A primeira vez que li um poema do Felipe Blanco foi na Casa de Tijolo, ateliê da Biba Rigo. Comecei a ler sem esperar nada – que é a melhor maneira de começar uma leitura – e exclamei Mas isso é bom! Na hora mesma falei para a Biba: quero pôr o Felipe na coluna Convidados. Ela avisou ao Felipe que enviou por email o poema com ilustração do Marcos Machado. Nunca vi o Felipe, mas isso não tem importância. Curta abaixo:
FELIPE BLANCO
todo dia é dia d
o dia é tédio e eu procuro meios e modos e maneiras de fugir dele,
de voltar-me para mim mesmo e examinar-me sem o tédio dos dias:
tarefa árdua, não remunerada,
de retirar as cracas dos furtivos beijos da glória
& ir ter comigo mesmo no balanço geral do amor próprio.

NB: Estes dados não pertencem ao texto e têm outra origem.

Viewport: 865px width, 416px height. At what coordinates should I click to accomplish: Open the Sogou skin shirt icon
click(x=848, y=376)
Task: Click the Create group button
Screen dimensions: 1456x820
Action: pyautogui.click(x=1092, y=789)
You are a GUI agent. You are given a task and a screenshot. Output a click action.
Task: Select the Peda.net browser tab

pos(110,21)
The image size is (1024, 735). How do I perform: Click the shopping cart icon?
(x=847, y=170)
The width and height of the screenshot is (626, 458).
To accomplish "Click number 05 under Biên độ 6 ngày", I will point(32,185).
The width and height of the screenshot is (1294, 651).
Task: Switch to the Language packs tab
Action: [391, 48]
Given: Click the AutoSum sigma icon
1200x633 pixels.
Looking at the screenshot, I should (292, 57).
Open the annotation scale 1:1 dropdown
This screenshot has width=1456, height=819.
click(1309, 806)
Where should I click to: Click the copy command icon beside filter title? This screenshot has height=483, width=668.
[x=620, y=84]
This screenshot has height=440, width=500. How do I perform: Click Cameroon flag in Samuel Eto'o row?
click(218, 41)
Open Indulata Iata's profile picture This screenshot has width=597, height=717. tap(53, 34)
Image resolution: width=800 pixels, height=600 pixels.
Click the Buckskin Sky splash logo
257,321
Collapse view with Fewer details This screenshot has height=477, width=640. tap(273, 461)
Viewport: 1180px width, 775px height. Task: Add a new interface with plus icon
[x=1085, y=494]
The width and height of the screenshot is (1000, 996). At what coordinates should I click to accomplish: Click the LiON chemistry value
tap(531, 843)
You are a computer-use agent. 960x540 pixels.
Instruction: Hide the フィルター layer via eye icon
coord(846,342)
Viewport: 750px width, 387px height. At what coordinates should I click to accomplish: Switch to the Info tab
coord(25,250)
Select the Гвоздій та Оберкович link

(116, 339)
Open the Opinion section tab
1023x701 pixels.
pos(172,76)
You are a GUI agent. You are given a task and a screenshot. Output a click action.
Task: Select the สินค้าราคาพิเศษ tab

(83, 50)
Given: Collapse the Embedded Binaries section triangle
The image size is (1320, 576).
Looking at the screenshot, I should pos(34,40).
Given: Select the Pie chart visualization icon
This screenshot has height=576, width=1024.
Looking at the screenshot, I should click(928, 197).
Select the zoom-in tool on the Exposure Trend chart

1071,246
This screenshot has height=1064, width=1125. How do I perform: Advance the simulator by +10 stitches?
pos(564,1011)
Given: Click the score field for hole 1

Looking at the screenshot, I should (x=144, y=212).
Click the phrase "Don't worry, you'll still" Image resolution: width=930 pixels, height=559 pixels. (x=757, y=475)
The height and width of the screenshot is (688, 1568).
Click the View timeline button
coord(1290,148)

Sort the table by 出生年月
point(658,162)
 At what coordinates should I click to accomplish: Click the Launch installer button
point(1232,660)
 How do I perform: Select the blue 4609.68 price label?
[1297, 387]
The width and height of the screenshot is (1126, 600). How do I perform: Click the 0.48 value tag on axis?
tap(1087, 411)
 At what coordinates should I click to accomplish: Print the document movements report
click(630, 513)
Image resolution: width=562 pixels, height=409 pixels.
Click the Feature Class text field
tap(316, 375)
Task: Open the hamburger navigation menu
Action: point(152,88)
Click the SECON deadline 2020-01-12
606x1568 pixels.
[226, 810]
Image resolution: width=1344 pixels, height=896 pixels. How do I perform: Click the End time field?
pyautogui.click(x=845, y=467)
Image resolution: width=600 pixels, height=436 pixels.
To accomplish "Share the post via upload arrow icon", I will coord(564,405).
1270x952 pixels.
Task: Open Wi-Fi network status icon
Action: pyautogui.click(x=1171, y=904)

escurece, abaixo as portas de aço, bato ponto nesse poema
e vou chutando uma pedrinha no caminho,
um tanto quanto cabisbaixo, um tanto quanto peralta,
lembrando de Sísifo, lembrando de Drummond, lembrando de esquecer:
as mãos penduradas nas alças da mochila dão o suporte necessário
para prosseguir
y cuando cierro los ojos
o barulho dos carros no asfalto parecem vagalhões de onda,
não sei porque, mas parecem: há mar no asfalto.
assim eu volto para casa, tiro o sapato, as meias, encaro os dedos do pé,
e, enquanto acendo um cigarro,
arranco a blusa, a calça, a cueca, a pele, as máscaras, a carne
e quando sou só osso,
descanso,
desmonto,
desmancho
& assisto minha sanidade em pleno abandono,
saindo furtiva de mim pelas ruas da cidade
a rodar sua bolsinha na esquina do óbvio.
Gostei
Encarnação, tem um livro dele vindo aí. Beijo.
Gostei muito das impressões dele acerca da vida, do tédio, dos vazios. Uma sensibilidade e estilo muito gostosos de ler e reler.
Felipe Blanco, Marisa Paifer pra você.